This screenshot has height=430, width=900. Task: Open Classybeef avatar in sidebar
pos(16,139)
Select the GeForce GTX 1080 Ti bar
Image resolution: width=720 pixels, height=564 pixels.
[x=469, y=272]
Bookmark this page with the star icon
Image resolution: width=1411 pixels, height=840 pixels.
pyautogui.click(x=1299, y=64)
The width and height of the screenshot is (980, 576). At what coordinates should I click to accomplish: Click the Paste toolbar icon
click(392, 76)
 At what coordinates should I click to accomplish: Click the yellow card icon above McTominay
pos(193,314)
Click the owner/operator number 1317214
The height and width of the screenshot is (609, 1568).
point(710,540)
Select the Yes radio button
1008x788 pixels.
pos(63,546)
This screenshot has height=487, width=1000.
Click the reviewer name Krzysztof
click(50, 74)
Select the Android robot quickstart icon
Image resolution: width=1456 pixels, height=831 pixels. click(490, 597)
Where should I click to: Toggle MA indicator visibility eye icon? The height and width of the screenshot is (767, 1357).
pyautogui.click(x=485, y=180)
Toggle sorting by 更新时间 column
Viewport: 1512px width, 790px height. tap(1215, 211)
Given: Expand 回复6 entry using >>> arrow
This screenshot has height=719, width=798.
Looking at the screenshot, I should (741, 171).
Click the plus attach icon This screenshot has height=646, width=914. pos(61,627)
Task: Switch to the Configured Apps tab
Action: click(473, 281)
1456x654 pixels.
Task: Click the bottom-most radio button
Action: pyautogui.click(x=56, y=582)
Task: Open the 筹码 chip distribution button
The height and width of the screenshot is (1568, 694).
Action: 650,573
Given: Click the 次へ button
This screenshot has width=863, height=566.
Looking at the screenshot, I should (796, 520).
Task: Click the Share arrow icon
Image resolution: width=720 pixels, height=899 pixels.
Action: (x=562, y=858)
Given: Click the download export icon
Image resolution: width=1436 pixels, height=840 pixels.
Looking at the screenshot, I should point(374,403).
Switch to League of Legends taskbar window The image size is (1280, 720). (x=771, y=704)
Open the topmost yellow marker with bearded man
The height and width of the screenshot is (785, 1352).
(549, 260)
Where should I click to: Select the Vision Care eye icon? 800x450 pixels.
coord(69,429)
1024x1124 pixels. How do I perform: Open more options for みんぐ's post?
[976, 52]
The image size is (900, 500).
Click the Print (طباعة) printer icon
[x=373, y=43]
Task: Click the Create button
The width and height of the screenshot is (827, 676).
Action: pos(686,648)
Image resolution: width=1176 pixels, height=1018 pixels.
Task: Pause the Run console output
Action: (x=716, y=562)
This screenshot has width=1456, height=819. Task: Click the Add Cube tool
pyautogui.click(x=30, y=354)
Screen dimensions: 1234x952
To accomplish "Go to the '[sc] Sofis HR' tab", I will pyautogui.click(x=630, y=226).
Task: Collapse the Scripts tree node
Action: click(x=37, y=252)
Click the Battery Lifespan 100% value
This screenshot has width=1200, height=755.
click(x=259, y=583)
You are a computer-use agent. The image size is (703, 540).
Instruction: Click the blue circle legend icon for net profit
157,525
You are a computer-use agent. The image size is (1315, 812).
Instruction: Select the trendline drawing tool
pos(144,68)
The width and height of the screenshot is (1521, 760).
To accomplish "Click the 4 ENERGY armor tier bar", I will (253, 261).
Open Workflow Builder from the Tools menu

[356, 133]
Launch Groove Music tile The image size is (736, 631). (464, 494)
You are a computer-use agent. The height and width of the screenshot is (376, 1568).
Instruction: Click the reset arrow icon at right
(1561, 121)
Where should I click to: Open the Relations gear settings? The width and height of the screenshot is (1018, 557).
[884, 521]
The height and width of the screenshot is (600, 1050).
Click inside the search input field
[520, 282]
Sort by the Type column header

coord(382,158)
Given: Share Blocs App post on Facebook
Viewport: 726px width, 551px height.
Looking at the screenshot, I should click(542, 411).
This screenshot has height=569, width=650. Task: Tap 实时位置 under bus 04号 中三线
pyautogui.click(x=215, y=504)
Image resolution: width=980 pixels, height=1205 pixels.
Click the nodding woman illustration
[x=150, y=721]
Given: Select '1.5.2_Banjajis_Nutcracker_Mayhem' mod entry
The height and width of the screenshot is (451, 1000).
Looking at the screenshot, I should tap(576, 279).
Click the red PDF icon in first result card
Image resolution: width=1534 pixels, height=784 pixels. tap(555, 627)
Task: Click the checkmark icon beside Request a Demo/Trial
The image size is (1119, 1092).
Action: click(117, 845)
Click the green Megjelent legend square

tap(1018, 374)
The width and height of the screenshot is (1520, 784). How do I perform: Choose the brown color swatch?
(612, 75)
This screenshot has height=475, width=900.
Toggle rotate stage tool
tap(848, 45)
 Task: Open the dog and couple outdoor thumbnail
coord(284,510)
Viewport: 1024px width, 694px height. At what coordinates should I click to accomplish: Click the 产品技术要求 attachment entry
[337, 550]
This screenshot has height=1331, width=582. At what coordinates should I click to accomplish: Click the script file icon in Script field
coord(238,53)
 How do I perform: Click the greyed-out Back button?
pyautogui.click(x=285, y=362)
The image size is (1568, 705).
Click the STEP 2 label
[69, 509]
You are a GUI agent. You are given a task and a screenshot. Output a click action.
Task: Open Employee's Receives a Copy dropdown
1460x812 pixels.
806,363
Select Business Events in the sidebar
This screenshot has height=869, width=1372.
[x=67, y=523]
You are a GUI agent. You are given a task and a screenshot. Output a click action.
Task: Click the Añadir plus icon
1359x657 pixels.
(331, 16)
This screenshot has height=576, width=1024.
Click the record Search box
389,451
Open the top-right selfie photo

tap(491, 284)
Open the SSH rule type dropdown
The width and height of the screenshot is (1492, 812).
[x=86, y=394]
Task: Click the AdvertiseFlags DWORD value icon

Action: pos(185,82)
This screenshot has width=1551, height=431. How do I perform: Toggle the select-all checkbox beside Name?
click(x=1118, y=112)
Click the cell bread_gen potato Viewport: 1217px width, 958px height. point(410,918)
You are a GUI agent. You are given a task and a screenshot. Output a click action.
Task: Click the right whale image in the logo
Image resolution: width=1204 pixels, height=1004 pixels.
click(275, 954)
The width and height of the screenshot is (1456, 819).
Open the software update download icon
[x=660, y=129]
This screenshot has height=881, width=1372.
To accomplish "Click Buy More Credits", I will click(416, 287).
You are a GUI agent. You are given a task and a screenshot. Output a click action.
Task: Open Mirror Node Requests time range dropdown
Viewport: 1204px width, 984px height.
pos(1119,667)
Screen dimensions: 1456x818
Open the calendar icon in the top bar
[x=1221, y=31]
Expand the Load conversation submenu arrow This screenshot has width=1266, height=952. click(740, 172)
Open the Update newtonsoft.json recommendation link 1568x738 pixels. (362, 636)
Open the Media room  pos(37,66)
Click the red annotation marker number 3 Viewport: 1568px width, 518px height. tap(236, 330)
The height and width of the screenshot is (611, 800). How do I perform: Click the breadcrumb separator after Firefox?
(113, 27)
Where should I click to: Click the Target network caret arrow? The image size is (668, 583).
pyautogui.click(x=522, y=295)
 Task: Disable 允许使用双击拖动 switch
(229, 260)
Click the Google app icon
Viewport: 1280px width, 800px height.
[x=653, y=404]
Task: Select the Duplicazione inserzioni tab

Stated exercise ▸
Write out the listing again, swapping "Bookmark" for "Save" and leaving everything else unchanged.

Output for this task ▸
This screenshot has height=430, width=900. Task: Open Classybeef avatar in sidebar
pos(16,139)
Select the GeForce GTX 1080 Ti bar
Image resolution: width=720 pixels, height=564 pixels.
[x=469, y=272]
Save this page with the star icon
Image resolution: width=1411 pixels, height=840 pixels.
pyautogui.click(x=1299, y=64)
The width and height of the screenshot is (980, 576). At what coordinates should I click to accomplish: Click the Paste toolbar icon
click(392, 76)
 At what coordinates should I click to accomplish: Click the yellow card icon above McTominay
pos(193,314)
Click the owner/operator number 1317214
The height and width of the screenshot is (609, 1568).
point(710,540)
Select the Yes radio button
1008x788 pixels.
pos(63,546)
This screenshot has height=487, width=1000.
Click the reviewer name Krzysztof
click(50, 74)
Select the Android robot quickstart icon
Image resolution: width=1456 pixels, height=831 pixels. click(490, 597)
Where should I click to: Toggle MA indicator visibility eye icon? The height and width of the screenshot is (767, 1357).
pyautogui.click(x=485, y=180)
Toggle sorting by 更新时间 column
Viewport: 1512px width, 790px height. tap(1215, 211)
Given: Expand 回复6 entry using >>> arrow
This screenshot has height=719, width=798.
Looking at the screenshot, I should (741, 171).
Click the plus attach icon This screenshot has height=646, width=914. pos(61,627)
Task: Switch to the Configured Apps tab
Action: click(473, 281)
1456x654 pixels.
Task: Click the bottom-most radio button
Action: pyautogui.click(x=56, y=582)
Task: Open the 筹码 chip distribution button
The height and width of the screenshot is (1568, 694).
Action: 650,573
Given: Click the 次へ button
This screenshot has width=863, height=566.
Looking at the screenshot, I should (796, 520).
Task: Click the Share arrow icon
Image resolution: width=720 pixels, height=899 pixels.
Action: (x=562, y=858)
Given: Click the download export icon
Image resolution: width=1436 pixels, height=840 pixels.
Looking at the screenshot, I should point(374,403).
Switch to League of Legends taskbar window The image size is (1280, 720). (x=771, y=704)
Open the topmost yellow marker with bearded man
The height and width of the screenshot is (785, 1352).
(549, 260)
Where should I click to: Select the Vision Care eye icon? 800x450 pixels.
coord(69,429)
1024x1124 pixels. How do I perform: Open more options for みんぐ's post?
[976, 52]
The image size is (900, 500).
Click the Print (طباعة) printer icon
[x=373, y=43]
Task: Click the Create button
The width and height of the screenshot is (827, 676).
Action: pos(686,648)
Image resolution: width=1176 pixels, height=1018 pixels.
Task: Pause the Run console output
Action: (x=716, y=562)
This screenshot has width=1456, height=819. Task: Click the Add Cube tool
pyautogui.click(x=30, y=354)
Screen dimensions: 1234x952
To accomplish "Go to the '[sc] Sofis HR' tab", I will pyautogui.click(x=630, y=226).
Task: Collapse the Scripts tree node
Action: click(x=37, y=252)
Click the Battery Lifespan 100% value
This screenshot has width=1200, height=755.
click(x=259, y=583)
You are a computer-use agent. The image size is (703, 540).
Instruction: Click the blue circle legend icon for net profit
157,525
You are a computer-use agent. The image size is (1315, 812).
Instruction: Select the trendline drawing tool
pos(144,68)
The width and height of the screenshot is (1521, 760).
To accomplish "Click the 4 ENERGY armor tier bar", I will (253, 261).
Open Workflow Builder from the Tools menu

[356, 133]
Launch Groove Music tile The image size is (736, 631). (464, 494)
You are a computer-use agent. The height and width of the screenshot is (376, 1568).
Instruction: Click the reset arrow icon at right
(1561, 121)
Where should I click to: Open the Relations gear settings? The width and height of the screenshot is (1018, 557).
[884, 521]
The height and width of the screenshot is (600, 1050).
Click inside the search input field
[520, 282]
Sort by the Type column header

coord(382,158)
Given: Share Blocs App post on Facebook
Viewport: 726px width, 551px height.
Looking at the screenshot, I should click(542, 411).
This screenshot has height=569, width=650. Task: Tap 实时位置 under bus 04号 中三线
pyautogui.click(x=215, y=504)
Image resolution: width=980 pixels, height=1205 pixels.
Click the nodding woman illustration
[x=150, y=721]
Given: Select '1.5.2_Banjajis_Nutcracker_Mayhem' mod entry
The height and width of the screenshot is (451, 1000).
Looking at the screenshot, I should tap(576, 279).
Click the red PDF icon in first result card
Image resolution: width=1534 pixels, height=784 pixels. tap(555, 627)
Task: Click the checkmark icon beside Request a Demo/Trial
The image size is (1119, 1092).
Action: click(117, 845)
Click the green Megjelent legend square

tap(1018, 374)
The width and height of the screenshot is (1520, 784). How do I perform: Choose the brown color swatch?
(612, 75)
This screenshot has height=475, width=900.
Toggle rotate stage tool
tap(848, 45)
 Task: Open the dog and couple outdoor thumbnail
coord(284,510)
Viewport: 1024px width, 694px height. At what coordinates should I click to accomplish: Click the 产品技术要求 attachment entry
[337, 550]
This screenshot has height=1331, width=582. At what coordinates should I click to accomplish: Click the script file icon in Script field
coord(238,53)
 How do I perform: Click the greyed-out Back button?
pyautogui.click(x=285, y=362)
The image size is (1568, 705).
Click the STEP 2 label
[69, 509]
You are a GUI agent. You are given a task and a screenshot. Output a click action.
Task: Open Employee's Receives a Copy dropdown
1460x812 pixels.
806,363
Select Business Events in the sidebar
This screenshot has height=869, width=1372.
[x=67, y=523]
You are a GUI agent. You are given a task and a screenshot. Output a click action.
Task: Click the Añadir plus icon
1359x657 pixels.
(331, 16)
This screenshot has height=576, width=1024.
Click the record Search box
389,451
Open the top-right selfie photo

tap(491, 284)
Open the SSH rule type dropdown
The width and height of the screenshot is (1492, 812).
[x=86, y=394]
Task: Click the AdvertiseFlags DWORD value icon

Action: pos(185,82)
This screenshot has width=1551, height=431. How do I perform: Toggle the select-all checkbox beside Name?
click(x=1118, y=112)
Click the cell bread_gen potato Viewport: 1217px width, 958px height. point(410,918)
You are a GUI agent. You are given a task and a screenshot. Output a click action.
Task: Click the right whale image in the logo
Image resolution: width=1204 pixels, height=1004 pixels.
click(275, 954)
The width and height of the screenshot is (1456, 819).
Open the software update download icon
[x=660, y=129]
This screenshot has height=881, width=1372.
To accomplish "Click Buy More Credits", I will click(416, 287).
You are a GUI agent. You are given a task and a screenshot. Output a click action.
Task: Open Mirror Node Requests time range dropdown
Viewport: 1204px width, 984px height.
pos(1119,667)
Screen dimensions: 1456x818
Open the calendar icon in the top bar
[x=1221, y=31]
Expand the Load conversation submenu arrow This screenshot has width=1266, height=952. click(740, 172)
Open the Update newtonsoft.json recommendation link 1568x738 pixels. (362, 636)
Open the Media room  pos(37,66)
Click the red annotation marker number 3 Viewport: 1568px width, 518px height. tap(236, 330)
The height and width of the screenshot is (611, 800). How do I perform: Click the breadcrumb separator after Firefox?
(113, 27)
Where should I click to: Click the Target network caret arrow? The image size is (668, 583).
pyautogui.click(x=522, y=295)
 Task: Disable 允许使用双击拖动 switch
(229, 260)
Click the Google app icon
Viewport: 1280px width, 800px height.
[x=653, y=404]
Task: Select the Duplicazione inserzioni tab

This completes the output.